◆ **Extract to read**
— Begin —
Kwame Osei, 65, dreams of his youngest daughter one day taking over his cocoa plantation in Ghana. There are good chances of that happening: Innovative procurement models, such as the Lindt & Sprüngli Farming Program, are making farming more attractive again for farmers.
Kwame Osei is one of more than 42’000 Ghanaian small-scale farmers who supply cocoa for LINDT chocolate. This highly important commodity for the production of chocolate is grown in a narrow belt around the Equator. Despite intensive and careful work, many cocoa farmers live in impoverished circumstances. The non-transparent trade channels with many interim dealers, small farming areas, insufficient farming practices, the lack of access to inputs, the ageing of the existing trees coupled with the challenging care that they require all contribute to the farmers' income often being very low. Many cocoa farmers are therefore turning their backs on farming entirely.
— End —
◆ **Given instruction 1**
Do these statements agree with the passage on cocoa farming in Ghana? (a) Kwame Osei is 65 years old. (b) Cocoa is grown in a wide belt far from the Equator. (c) More than 42’000 Ghanaian small-scale farmers supply cocoa for LINDT chocolate. Answer yes or no for each, quoting the deciding words from the passage.

[Items from a data source]
— Begin —
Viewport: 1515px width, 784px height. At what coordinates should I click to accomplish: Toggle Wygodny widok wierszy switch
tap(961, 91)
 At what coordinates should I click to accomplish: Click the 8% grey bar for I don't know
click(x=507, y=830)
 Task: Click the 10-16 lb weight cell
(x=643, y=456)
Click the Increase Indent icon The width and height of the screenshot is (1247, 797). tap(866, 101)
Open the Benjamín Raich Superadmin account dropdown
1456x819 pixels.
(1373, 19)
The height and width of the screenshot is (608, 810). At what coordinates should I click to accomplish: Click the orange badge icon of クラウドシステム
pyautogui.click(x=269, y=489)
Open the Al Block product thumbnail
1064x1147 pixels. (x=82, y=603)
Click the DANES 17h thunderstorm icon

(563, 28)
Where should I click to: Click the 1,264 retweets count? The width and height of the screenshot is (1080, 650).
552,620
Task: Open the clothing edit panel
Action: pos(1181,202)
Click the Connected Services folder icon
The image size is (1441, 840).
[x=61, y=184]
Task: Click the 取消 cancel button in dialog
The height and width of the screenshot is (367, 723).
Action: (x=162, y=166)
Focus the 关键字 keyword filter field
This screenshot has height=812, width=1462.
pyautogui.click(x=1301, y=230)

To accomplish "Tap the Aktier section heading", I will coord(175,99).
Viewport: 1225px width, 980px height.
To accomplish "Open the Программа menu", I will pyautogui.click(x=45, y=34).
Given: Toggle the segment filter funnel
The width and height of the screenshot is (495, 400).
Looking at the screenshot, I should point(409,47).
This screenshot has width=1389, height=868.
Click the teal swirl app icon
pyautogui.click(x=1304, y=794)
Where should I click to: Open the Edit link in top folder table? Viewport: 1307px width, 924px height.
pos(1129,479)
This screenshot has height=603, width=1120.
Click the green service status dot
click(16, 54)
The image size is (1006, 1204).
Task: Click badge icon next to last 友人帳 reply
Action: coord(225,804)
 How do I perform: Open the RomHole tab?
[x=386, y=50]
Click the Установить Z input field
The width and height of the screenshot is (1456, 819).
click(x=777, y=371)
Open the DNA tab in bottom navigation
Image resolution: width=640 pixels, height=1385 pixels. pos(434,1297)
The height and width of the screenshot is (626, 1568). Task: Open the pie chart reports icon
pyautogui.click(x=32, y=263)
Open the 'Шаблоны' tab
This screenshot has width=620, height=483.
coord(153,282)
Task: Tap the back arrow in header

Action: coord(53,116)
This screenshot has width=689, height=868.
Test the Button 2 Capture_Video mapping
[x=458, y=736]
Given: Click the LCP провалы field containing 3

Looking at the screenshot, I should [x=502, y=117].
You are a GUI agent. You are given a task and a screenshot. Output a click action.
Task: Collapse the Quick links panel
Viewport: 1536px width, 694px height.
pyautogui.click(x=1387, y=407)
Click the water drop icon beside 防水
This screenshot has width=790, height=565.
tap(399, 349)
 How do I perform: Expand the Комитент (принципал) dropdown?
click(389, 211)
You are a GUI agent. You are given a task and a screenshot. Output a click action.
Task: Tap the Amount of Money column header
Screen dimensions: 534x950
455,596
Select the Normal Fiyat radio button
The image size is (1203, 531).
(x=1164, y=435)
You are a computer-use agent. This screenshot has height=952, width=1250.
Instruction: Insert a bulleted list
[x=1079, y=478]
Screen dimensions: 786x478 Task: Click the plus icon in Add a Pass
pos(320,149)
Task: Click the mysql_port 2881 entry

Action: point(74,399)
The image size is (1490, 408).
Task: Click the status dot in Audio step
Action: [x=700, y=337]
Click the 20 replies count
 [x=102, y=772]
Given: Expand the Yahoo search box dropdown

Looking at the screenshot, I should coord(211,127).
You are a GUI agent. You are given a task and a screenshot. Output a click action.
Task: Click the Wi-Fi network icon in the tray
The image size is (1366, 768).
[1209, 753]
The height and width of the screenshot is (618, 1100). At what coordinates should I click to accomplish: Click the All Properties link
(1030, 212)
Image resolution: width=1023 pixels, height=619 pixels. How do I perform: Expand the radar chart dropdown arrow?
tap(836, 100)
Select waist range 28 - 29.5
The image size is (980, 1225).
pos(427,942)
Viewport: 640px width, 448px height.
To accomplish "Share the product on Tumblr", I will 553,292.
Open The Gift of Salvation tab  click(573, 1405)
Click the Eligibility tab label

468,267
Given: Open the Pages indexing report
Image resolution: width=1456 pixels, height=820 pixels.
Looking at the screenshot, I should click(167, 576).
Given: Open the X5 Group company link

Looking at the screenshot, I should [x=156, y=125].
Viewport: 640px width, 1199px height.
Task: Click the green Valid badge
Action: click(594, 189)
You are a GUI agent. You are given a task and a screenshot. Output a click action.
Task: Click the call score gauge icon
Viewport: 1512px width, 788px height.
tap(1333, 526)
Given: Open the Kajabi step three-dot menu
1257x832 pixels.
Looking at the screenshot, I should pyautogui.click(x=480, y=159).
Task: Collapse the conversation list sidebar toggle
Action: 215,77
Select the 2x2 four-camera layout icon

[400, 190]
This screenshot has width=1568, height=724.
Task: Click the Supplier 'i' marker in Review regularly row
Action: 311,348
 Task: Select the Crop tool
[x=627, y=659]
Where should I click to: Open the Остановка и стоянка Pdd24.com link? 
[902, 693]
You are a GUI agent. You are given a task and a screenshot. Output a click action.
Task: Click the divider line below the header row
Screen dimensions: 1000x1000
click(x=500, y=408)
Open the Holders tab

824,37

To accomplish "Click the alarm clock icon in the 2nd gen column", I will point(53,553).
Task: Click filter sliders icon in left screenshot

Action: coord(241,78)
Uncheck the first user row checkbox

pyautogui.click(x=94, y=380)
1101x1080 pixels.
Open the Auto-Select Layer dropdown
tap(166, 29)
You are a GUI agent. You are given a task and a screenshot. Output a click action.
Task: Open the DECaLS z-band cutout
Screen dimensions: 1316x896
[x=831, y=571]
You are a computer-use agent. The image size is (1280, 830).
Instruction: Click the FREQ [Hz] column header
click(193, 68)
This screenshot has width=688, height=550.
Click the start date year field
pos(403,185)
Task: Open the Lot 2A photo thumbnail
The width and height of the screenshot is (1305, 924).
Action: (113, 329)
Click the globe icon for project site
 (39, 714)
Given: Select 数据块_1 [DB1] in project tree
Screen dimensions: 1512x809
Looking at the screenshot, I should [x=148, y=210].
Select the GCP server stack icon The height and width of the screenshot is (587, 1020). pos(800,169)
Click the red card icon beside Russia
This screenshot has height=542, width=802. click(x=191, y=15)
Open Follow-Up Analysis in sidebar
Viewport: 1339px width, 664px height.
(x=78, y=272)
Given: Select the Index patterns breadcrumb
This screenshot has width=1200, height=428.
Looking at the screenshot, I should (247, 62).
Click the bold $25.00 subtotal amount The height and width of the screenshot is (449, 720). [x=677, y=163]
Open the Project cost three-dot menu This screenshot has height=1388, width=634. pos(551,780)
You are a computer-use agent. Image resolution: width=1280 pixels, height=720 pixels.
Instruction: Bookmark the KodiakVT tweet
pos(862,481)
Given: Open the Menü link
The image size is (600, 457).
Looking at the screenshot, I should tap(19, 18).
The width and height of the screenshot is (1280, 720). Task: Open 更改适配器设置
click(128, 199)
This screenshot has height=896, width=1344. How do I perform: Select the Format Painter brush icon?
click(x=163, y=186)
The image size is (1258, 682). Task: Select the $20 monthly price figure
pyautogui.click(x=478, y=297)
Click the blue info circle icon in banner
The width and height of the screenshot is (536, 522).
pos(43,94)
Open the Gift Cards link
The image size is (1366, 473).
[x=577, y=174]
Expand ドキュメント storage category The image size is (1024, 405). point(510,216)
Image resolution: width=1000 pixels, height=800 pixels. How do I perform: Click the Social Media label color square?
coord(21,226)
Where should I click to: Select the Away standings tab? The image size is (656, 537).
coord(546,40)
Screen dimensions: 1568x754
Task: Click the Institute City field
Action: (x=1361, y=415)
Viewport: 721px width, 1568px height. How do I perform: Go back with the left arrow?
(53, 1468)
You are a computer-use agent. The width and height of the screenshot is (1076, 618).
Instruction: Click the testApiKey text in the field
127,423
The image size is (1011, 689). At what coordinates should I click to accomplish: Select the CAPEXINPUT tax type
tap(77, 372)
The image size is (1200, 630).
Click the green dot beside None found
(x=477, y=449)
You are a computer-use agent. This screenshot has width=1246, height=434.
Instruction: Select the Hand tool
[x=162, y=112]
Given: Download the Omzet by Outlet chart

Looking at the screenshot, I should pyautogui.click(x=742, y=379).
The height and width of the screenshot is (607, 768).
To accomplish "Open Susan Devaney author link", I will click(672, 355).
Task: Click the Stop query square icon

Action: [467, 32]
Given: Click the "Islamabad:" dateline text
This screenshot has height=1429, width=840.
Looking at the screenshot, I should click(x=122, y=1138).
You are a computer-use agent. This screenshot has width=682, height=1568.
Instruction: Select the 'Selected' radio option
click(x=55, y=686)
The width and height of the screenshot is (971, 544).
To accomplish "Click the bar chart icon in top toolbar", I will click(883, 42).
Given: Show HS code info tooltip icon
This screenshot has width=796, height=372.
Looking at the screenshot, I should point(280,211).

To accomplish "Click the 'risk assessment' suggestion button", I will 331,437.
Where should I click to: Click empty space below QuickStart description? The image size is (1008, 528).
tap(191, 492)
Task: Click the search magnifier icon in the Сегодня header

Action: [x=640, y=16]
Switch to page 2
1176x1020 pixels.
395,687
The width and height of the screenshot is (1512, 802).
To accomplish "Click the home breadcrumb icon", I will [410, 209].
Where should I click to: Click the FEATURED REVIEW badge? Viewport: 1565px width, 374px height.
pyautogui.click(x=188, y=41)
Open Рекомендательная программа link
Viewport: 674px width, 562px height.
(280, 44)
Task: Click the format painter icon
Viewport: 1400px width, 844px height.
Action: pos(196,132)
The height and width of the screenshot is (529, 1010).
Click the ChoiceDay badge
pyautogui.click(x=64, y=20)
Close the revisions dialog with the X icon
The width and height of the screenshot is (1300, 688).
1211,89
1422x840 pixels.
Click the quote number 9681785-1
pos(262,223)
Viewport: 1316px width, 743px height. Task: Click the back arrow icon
— End —
◆ **Given instruction 2**
Rewrite the entries between the line holding "1101x1080 pixels." and the line holding "(x=78, y=272)", inclusive, with "icon" replaced by "symbol" and everything else left unchanged.

◆ **Full solution 1**
(a) Yes: "Kwame Osei, 65"
(b) No: "grown in a narrow belt around the Equator"
(c) Yes: "more than 42’000 Ghanaian small-scale farmers who supply cocoa for LINDT chocolate"

◆ **Full solution 2**
1101x1080 pixels.
Open the Auto-Select Layer dropdown
tap(166, 29)
You are a GUI agent. You are given a task and a screenshot. Output a click action.
Task: Open the DECaLS z-band cutout
Screen dimensions: 1316x896
[x=831, y=571]
You are a computer-use agent. The image size is (1280, 830).
Instruction: Click the FREQ [Hz] column header
click(193, 68)
This screenshot has width=688, height=550.
Click the start date year field
pos(403,185)
Task: Open the Lot 2A photo thumbnail
The width and height of the screenshot is (1305, 924).
Action: (113, 329)
Click the globe symbol for project site
 (39, 714)
Given: Select 数据块_1 [DB1] in project tree
Screen dimensions: 1512x809
Looking at the screenshot, I should [x=148, y=210].
Select the GCP server stack symbol The height and width of the screenshot is (587, 1020). pos(800,169)
Click the red card symbol beside Russia
This screenshot has height=542, width=802. click(x=191, y=15)
Open Follow-Up Analysis in sidebar
Viewport: 1339px width, 664px height.
(x=78, y=272)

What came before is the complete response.